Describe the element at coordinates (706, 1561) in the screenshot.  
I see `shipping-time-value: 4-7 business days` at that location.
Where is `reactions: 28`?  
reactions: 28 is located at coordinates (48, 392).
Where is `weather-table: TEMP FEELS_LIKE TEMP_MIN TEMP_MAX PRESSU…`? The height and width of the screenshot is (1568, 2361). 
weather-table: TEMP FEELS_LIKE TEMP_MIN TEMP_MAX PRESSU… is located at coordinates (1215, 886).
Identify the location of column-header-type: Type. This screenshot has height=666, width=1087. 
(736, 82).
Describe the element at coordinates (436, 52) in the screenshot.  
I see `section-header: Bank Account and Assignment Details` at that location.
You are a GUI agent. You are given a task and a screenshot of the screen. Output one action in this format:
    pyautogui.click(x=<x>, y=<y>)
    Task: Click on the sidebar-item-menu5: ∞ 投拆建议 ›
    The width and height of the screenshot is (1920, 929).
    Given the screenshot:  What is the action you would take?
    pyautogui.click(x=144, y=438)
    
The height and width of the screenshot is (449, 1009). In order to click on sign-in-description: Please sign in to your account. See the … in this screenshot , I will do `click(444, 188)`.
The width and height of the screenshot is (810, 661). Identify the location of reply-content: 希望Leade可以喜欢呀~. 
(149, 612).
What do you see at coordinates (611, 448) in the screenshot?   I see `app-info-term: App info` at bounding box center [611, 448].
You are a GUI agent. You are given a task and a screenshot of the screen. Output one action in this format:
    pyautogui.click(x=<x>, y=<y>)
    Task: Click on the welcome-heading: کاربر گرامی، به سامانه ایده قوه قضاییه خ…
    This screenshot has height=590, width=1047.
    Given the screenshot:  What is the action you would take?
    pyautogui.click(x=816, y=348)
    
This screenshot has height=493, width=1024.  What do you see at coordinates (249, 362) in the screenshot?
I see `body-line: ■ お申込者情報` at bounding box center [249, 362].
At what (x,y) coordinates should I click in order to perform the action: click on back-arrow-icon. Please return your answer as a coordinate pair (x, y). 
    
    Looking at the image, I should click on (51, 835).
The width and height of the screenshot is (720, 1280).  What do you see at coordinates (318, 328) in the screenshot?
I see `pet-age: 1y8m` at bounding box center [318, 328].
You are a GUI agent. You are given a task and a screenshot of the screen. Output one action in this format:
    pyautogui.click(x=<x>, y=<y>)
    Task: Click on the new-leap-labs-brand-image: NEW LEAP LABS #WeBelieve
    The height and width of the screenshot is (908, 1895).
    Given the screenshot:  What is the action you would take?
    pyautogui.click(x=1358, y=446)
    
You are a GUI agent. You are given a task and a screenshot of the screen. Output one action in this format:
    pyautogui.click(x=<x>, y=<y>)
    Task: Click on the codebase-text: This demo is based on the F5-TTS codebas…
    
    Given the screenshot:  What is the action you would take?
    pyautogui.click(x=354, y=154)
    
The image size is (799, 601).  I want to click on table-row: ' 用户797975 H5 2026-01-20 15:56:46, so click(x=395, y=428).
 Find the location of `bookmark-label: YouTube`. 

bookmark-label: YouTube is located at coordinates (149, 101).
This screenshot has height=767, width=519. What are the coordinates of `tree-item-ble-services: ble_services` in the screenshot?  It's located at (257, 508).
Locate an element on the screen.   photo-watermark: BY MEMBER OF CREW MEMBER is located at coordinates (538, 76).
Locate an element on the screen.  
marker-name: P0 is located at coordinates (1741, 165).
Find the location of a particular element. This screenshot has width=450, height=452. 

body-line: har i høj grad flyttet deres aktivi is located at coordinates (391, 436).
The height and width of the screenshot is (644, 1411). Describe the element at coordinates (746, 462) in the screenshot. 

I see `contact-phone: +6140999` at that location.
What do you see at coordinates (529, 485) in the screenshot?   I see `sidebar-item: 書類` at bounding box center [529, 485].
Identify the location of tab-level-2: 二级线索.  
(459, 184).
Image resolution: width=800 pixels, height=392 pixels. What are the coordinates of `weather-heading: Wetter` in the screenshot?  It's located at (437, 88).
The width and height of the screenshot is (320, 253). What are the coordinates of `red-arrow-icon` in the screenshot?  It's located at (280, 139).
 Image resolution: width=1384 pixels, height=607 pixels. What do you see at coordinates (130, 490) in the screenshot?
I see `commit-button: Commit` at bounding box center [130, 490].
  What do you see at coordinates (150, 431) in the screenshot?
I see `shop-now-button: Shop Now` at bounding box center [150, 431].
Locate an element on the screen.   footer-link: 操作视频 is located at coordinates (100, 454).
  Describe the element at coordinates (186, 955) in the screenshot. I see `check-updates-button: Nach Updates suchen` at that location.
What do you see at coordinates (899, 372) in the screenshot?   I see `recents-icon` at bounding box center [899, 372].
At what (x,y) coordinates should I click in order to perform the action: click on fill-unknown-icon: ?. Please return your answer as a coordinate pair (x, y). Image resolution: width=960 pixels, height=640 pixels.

******************************

__Brief__. Render the material from the line containing "Describe the element at coordinates (436, 52)" through the line containing "Bank Account and", inclusive, as a Markdown table with columns titled Row and Text. Number each row and omit blank lines.

__Your solution__.
| Row | Text |
|---|---|
| 1 | Describe the element at coordinates (436, 52) in the screenshot.   |
| 2 | I see `section-header: Bank Account and Assignment Details` at that location. |